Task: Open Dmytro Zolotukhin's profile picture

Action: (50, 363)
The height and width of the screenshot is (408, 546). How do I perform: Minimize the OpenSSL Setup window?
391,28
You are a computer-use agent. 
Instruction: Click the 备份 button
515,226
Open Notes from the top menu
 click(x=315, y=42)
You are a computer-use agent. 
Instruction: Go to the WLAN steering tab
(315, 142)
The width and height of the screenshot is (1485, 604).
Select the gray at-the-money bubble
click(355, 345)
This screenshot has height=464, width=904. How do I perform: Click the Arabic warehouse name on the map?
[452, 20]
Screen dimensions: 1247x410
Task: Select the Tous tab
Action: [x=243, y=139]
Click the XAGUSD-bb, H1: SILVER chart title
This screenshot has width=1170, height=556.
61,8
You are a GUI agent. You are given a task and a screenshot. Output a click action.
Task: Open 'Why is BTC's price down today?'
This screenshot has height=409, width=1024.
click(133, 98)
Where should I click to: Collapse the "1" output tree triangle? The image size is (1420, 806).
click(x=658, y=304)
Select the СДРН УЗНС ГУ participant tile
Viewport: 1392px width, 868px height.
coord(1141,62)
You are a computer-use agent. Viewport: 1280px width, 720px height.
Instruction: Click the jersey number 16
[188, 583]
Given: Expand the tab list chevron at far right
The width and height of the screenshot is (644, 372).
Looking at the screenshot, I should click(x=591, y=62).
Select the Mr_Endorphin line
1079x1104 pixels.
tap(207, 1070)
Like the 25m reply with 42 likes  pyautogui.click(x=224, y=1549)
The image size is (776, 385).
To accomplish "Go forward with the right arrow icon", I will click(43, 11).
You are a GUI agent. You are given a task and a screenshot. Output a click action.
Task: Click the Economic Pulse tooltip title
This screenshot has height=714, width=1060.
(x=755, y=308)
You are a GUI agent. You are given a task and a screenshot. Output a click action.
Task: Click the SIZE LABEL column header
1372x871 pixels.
· · · · ·
◆ **What the exercise asks**: Scan the material above for "right". Copy every line where it appears.

◆ **Written response**:
Given: Expand the tab list chevron at far right
To accomplish "Go forward with the right arrow icon", I will click(43, 11).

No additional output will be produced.